__SUPPLIED MATERIAL__:
###
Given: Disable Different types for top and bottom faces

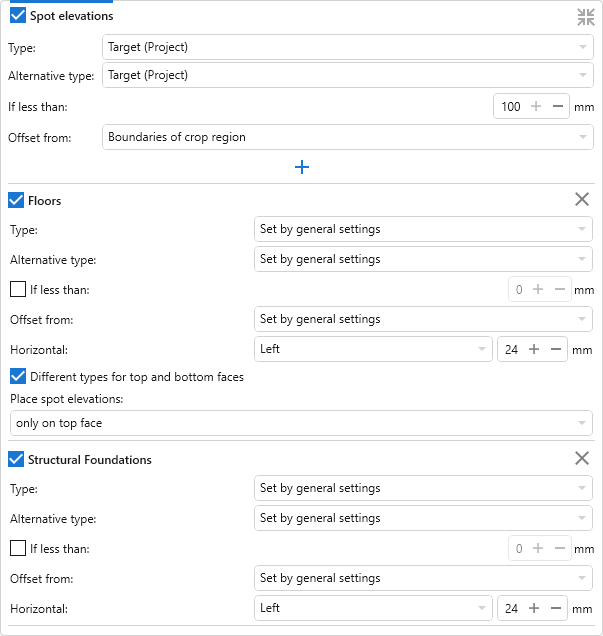Looking at the screenshot, I should tap(17, 377).
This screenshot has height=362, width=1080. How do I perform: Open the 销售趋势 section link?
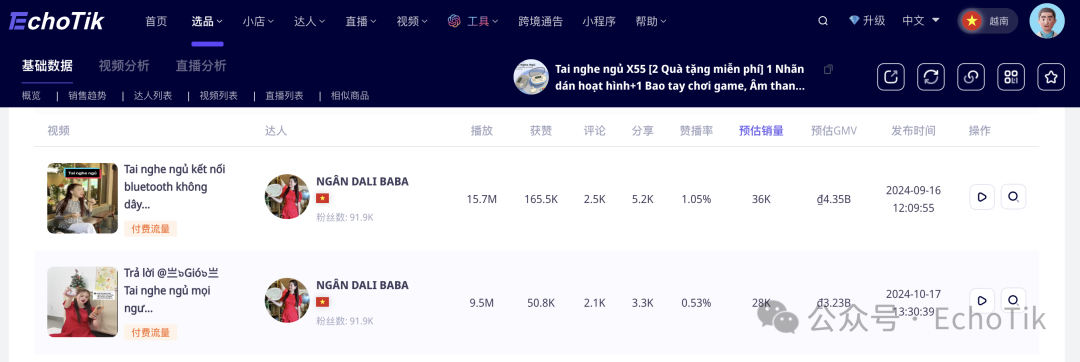tap(87, 96)
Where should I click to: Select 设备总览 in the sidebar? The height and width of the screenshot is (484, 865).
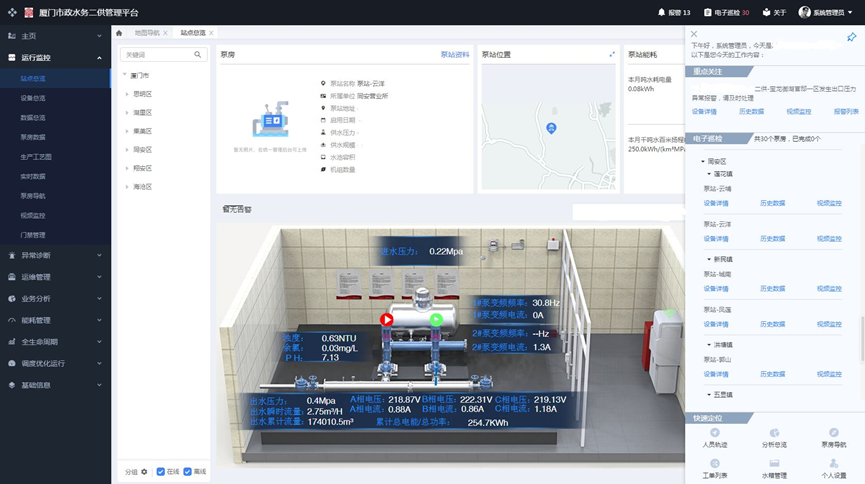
###
__WHAT YOU HAVE TO DO__:
If the data includes images, skip them and copy every line exactly.

__TASK RESULT__:
Given: Disable Different types for top and bottom faces

Looking at the screenshot, I should tap(17, 377).
This screenshot has height=362, width=1080. How do I perform: Open the 销售趋势 section link?
tap(87, 96)
Where should I click to: Select 设备总览 in the sidebar? The height and width of the screenshot is (484, 865).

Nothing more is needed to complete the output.